The Canadian Coast Guard (CCG) is responsible for the safe movement of ships through inland and coastal waters. Vital maritime services provided by the CCG include aids to navigation, waterways management, environmental response, icebreaking, search and rescue, and marine communications and traffic services. This article will explore how the CCG is responding to a changing sea of issues and expectations at an international, national and regional level.
Coping with increasing cargo, passenger traffic and vessel size, climate change, migration, over-fishing, terrorism, and piracy, as well as improving distress and disaster response are just some of the trends driving the need for robust coast guard capacity.
Photo above: Jesse Lawson, Superintendent of Maritime and Civil Infrastructure, atop the 990-metre-high Maitland Island mountain-top construction site. In the background, the Chinook heavy-lift helicopter can be seen approaching with a 15,000-lb sling load of new equipment.

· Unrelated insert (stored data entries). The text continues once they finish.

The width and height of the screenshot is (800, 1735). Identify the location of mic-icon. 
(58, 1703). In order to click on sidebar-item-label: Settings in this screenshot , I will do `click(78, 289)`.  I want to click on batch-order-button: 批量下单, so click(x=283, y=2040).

In the global context, it is important to note that as a civilian body, the CCG cannot provide enforcement of international and national laws and regulations about the sea, the environment, and sovereignty. The CTA Review Panel observed, “Canada is unusual in having a civilian coast guard. In other northern jurisdictions, such as Denmark, Greenland, Norway, Iceland, Finland, Russia, and the United States, the coast guard is a military or security organization.”
Regardless of organizational structure, coast guards around the world are responding to several common challenges.
In mid-September 2017, Japan hosted the North Pacific Coast Guard Forum Summit which brought together the coast guards of Canada, China, Japan, Russia, South Korea, and the United States to discuss maritime safety and security in the North Pacific Ocean.
“Our co-ordinated efforts through the North Pacific Coast Guard Forum (NPCGF) will continue to keep the North Pacific Ocean safe and navigable, while supporting economic interests of forum member countries. We recently had an opportunity to feature this important collaboration through the NPCGF live exercise in Seattle in June 2017. This exercise successfully allowed us to share and learn best practices in how to manage response to large-scale incidents and oil spills, and emergency response operations,” said Commissioner Jeffery Hutchinson, Canadian Coast Guard.
On the margins of the NPCGF, Japan also hosted leaders from 35 nations, and three international organizations for the world’s first global coast guard summit. The event centred on three themes: Maritime safety and marine environment protection, maritime security, and capacity building.
Participating countries included the U.S., Canada, South Korea, China, Vietnam, the Philippines, Malaysia, Indonesia, India, Australia, Turkey, Russia, and France.